● What you will do:
Update the stretch from the line containing "Given: Open task" through the line containing "I will 126,544." by replacing "Expand" with "Open", leaving everything else unchanged. Give only those lines.

— Start of Recorded information —

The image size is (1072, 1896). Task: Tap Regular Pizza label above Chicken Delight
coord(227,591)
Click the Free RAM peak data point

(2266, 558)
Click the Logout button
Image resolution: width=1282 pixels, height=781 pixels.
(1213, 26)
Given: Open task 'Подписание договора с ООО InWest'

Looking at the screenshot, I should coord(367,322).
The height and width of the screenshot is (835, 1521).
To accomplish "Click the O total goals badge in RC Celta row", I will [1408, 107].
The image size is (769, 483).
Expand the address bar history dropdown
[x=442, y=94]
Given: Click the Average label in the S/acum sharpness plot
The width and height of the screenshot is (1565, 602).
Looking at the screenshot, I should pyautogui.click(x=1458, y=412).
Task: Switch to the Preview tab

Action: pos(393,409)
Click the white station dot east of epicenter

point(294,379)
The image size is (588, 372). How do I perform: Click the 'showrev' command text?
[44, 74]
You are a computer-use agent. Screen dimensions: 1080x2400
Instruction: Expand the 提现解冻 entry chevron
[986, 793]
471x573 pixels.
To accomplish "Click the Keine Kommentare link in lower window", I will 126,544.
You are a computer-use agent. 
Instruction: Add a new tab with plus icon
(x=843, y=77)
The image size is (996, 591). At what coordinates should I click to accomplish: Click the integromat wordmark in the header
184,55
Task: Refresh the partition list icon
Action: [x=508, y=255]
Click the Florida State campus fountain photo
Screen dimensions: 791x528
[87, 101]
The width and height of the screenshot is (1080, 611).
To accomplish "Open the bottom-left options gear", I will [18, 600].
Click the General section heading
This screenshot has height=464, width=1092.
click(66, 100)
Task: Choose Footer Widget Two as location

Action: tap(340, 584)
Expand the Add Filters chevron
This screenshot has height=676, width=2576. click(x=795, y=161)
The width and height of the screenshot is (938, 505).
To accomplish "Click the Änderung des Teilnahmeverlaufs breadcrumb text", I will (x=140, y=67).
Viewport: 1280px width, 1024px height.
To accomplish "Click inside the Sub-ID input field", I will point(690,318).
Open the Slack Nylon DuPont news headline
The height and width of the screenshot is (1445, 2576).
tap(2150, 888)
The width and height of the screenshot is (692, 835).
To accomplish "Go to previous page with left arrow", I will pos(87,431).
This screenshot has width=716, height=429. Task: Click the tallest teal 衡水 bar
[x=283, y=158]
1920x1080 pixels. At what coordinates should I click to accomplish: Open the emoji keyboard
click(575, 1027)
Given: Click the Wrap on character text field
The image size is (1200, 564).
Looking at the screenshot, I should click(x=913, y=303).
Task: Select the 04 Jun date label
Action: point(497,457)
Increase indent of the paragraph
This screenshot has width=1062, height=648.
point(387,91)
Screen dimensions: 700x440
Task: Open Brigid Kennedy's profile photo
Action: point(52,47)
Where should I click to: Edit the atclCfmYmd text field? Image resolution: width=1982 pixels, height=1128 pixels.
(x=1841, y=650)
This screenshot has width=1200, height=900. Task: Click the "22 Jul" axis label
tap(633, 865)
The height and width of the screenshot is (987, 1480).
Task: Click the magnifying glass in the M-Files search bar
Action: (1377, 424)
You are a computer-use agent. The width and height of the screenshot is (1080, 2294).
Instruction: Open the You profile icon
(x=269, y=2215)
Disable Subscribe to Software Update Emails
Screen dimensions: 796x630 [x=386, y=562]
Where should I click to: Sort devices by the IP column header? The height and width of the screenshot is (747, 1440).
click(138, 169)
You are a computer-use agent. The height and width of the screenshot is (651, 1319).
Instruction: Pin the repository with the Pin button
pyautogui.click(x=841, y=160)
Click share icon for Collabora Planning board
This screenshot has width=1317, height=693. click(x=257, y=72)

— End of Recorded information —

● Exercise solution:
Given: Open task 'Подписание договора с ООО InWest'

Looking at the screenshot, I should coord(367,322).
The height and width of the screenshot is (835, 1521).
To accomplish "Click the O total goals badge in RC Celta row", I will [1408, 107].
The image size is (769, 483).
Open the address bar history dropdown
[x=442, y=94]
Given: Click the Average label in the S/acum sharpness plot
The width and height of the screenshot is (1565, 602).
Looking at the screenshot, I should pyautogui.click(x=1458, y=412).
Task: Switch to the Preview tab

Action: pos(393,409)
Click the white station dot east of epicenter

point(294,379)
The image size is (588, 372). How do I perform: Click the 'showrev' command text?
[44, 74]
You are a computer-use agent. Screen dimensions: 1080x2400
Instruction: Open the 提现解冻 entry chevron
[986, 793]
471x573 pixels.
To accomplish "Click the Keine Kommentare link in lower window", I will 126,544.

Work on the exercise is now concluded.